Parsing HTML5 with QXmlQuery

647 Views Asked by At

I want to run some XQueries on a number of HTML5 documents using QT (5.8 by now...) Now HTML/HTML5 documents (unlike XHTML/XHTML5) are non-well-formed XML documents. HTML brings a number of elements that cannot be parsed right away with XML parsers (special characters only found in html + self closed tags + ...).

I tried to use a number of html "tidy" utilities, including online services and the famous htmltidy.org binaries, which did tidy, but still did not form a well formed XML!

So the questions are:

  1. Is there an alternative dedicated HTML parser I'm missing here?
  2. Are there any proven HTML5->XML converters (I don't care if the XML does not include any of the "problematic" characters/tags. I just need the information...)
  3. Can HTML/HTML5 files be parsed with QT/QXmlPatterns at all? or is this a lost war???
  4. Any external tools that may help?

Thanks!

1

There are 1 best solutions below

0
On

Using the right command line html-tidy does work!

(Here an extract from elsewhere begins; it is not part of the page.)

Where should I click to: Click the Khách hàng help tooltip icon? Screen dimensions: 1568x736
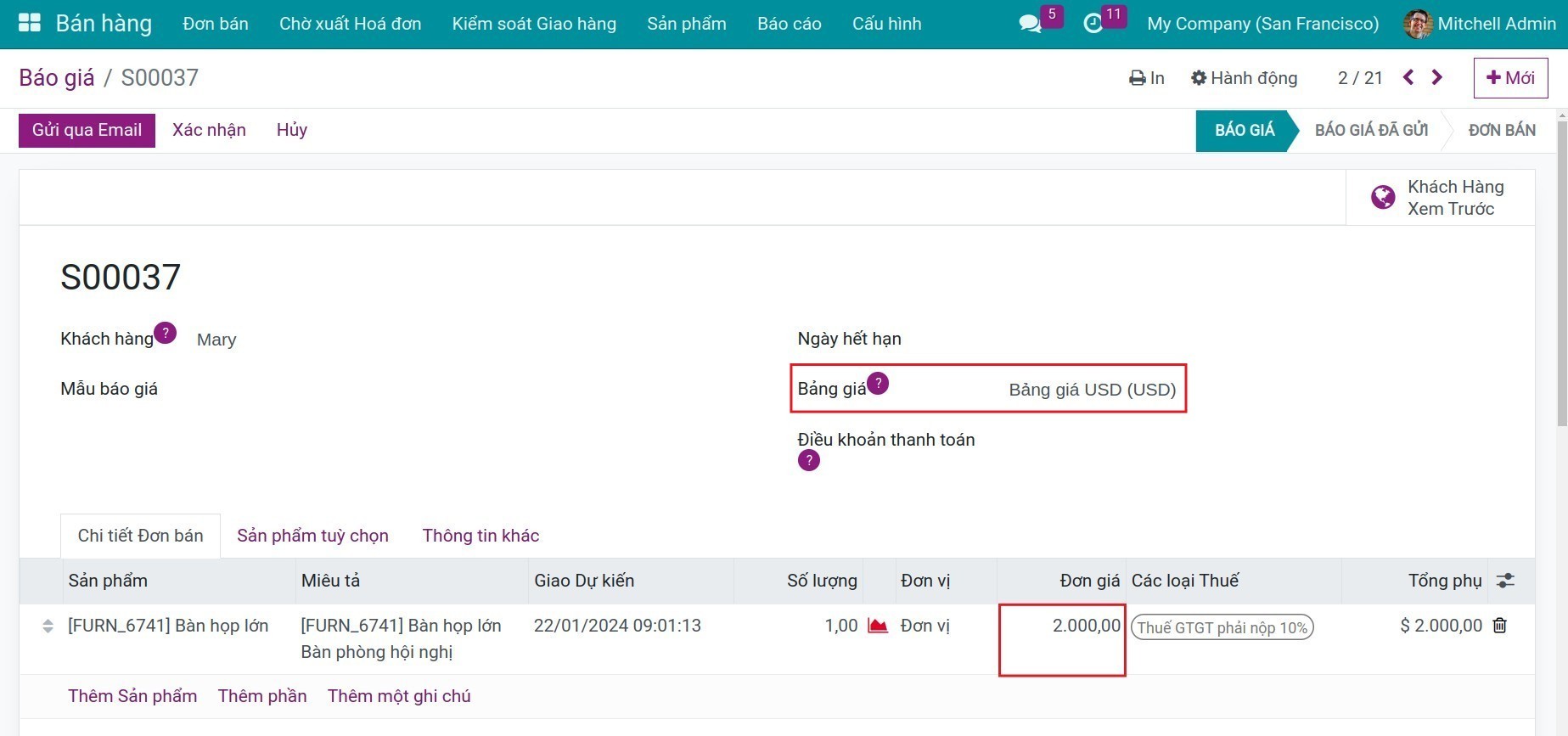coord(166,333)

Download the html-tidy from: http://binaries.html-tidy.org/

Use the following command line:

tidy.exe -q -b -asxml test.html > test.xml

Using the following code to use QXmlQuery on the result xml file now works fine:

#include <QFile>
#include <QXmlQuery>
#include <QBuffer>
#include <QXmlFormatter>
#include <QException>
#include <QAbstractMessageHandler>
#include <iostream>
#include <string.h>
#include <QCoreApplication>

using namespace std;

class ParserMsgHandler: public QAbstractMessageHandler
{
    virtual void handleMessage( QtMsgType type, const QString &description, const QUrl &identifier, const QSourceLocation &sourceLocation )
    {
        QString mt = "";
        switch( type )
        {
        case QtDebugMsg:
            mt = "DBG: ";
            break;
        case QtWarningMsg:
            mt = "WRN: ";
            break;
        case QtCriticalMsg:
            mt = "CRT: ";
            break;
        case QtFatalMsg:
            mt = "FTL: ";
            break;
        case QtInfoMsg:
            mt = "INF: ";
            break;
        }

        QString msg = "\r\n" +
                      mt +
                      "Line: " + sourceLocation.line() +
                      ", Column: " + sourceLocation.column() +
                      ", Id: " + identifier.toString() +
                      ", Desc: " + description;
        cout << msg.toUtf8().constData();
    }
};

ParserMsgHandler gHandler;

int main(int argc, char *argv[])
{
    QCoreApplication a( argc, argv );

    try
    {
        QString htmlFilename = a.arguments()[1];
        QString xqueryFilename = a.arguments()[2];
        QFile queryFile( xqueryFilename );
        queryFile.open( QIODevice::ReadOnly );
        const QString queryStr( QString::fromUtf8( queryFile.readAll() ) );
        QXmlQuery query;
        QFile sourceDocument;
        sourceDocument.setFileName( htmlFilename );
        sourceDocument.open( QIODevice::ReadOnly );

        QByteArray outArray;
        QBuffer buffer( &outArray );
        buffer.open( QIODevice::ReadWrite );

        query.bindVariable( "inputDocument", &sourceDocument );
        query.setQuery( queryStr );
        query.setMessageHandler( &gHandler );
        if( !query.isValid() )
        {
            cout << "\r\nError: Bad Query or Document!\r\n";
            return -1;
        }

        QXmlFormatter formatter( query, &buffer );
        if( !query.evaluateTo( &formatter ) )
        {
            cout << "\r\nError: Evaluation Failed!\r\n";
            return -2;
        }

        buffer.close();
        cout << "\r\nOutput:\r\n" << outArray.constData() << "\r\n";
        return a.exec();
    }
    catch( QException e )
    {
        cout << "\r\nExecption: " << e.what() << "\r\n";
    }
    catch( ... )
    {
        cout << "\r\nExecption: Big one...\r\n";
    }

    return 0;
}